- Born: Brazil
- Died: January 21, 2024 Potiraguá, Bahia, Brazil
- Other name: Maria de Fátima Muniz de Andrade
- Education: Federal University of Minas Gerais
- Known for: Campaigning for demarcation of Pataxó-hã-hã-hãe land

= Nega Pataxó =

Brazilian indigenous activist (died 2024)

Maria de Fátima Muniz de Andrade (died 21 January 2024), known by her indigenous name Nega Pataxó, was a Brazilian indigenous leader and shaman. A member of the Pataxó-hã-hã-hãe and Tupinambá peoples, she campaigned for the demarcation of indigenous lands in Brazil. In 2024, Pataxó was shot and killed while attempting to reclaim ancestral Pataxó land in southern Bahia.

== Personal life ==
Pataxó was the spiritual leader of the Pataxó-hã-hã-hãe and Tupinambá peoples living in Caramuru-Paraguaçu, an indigenous territory in the south of Bahia state in northeastern Brazil. Her brother, Nailton Pataxó, was the chief of the community. Pataxó studied education at the Federal University of Minas Gerais, and later worked as a professor. She lived in Ourinho, a village within Caramuru-Paraguaçu, at the time of her death.

TASKS AND EXERCISES:
A - Decide whether each statement agrees with the article on Nega Pataxó, answering yes or no and quoting the deciding words: (i) She studied education at the Federal University of Minas Gerais. (ii) Her brother Nailton Pataxó was the spiritual leader of the community. (iii) She lived in Ourinho at the time of her death.
B - Please print the passage of the article on Nega Pataxó starting with "- Born: Brazil" and going on through "activist (died 2024)".
The listing has nothing to do with the article on Nega Pataxó.

DATA PROVIDED:
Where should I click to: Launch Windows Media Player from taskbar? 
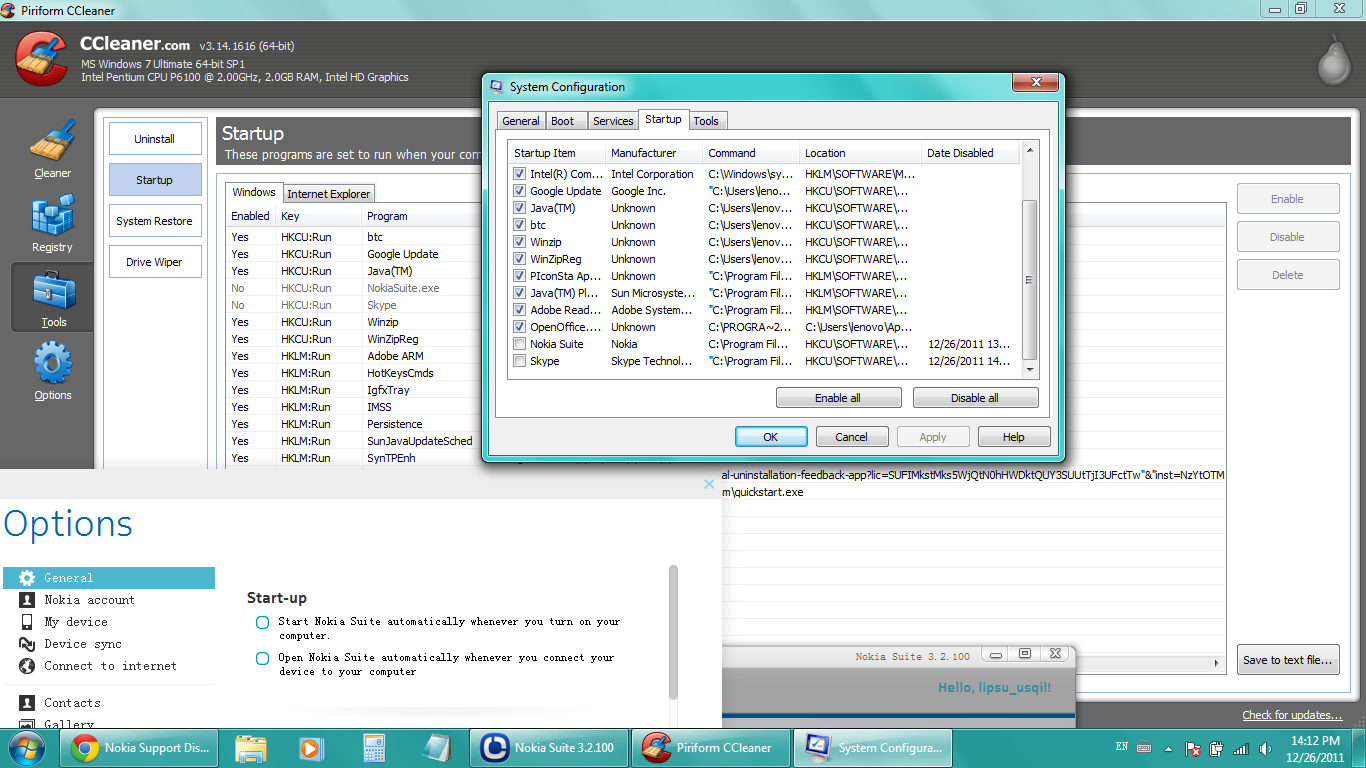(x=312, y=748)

==

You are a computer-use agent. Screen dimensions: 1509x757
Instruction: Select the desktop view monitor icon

RESULTS IN ORDER:
A -
(i) Yes: "Pataxó studied education at the Federal University of Minas Gerais"
(ii) No: "Her brother, Nailton Pataxó, was the chief of the community."
(iii) Yes: "She lived in Ourinho, a village within Caramuru-Paraguaçu, at the time of her death."

B -
- Born: Brazil
- Died: January 21, 2024 Potiraguá, Bahia, Brazil
- Other name: Maria de Fátima Muniz de Andrade
- Education: Federal University of Minas Gerais
- Known for: Campaigning for demarcation of Pataxó-hã-hã-hãe land

= Nega Pataxó =

Brazilian indigenous activist (died 2024)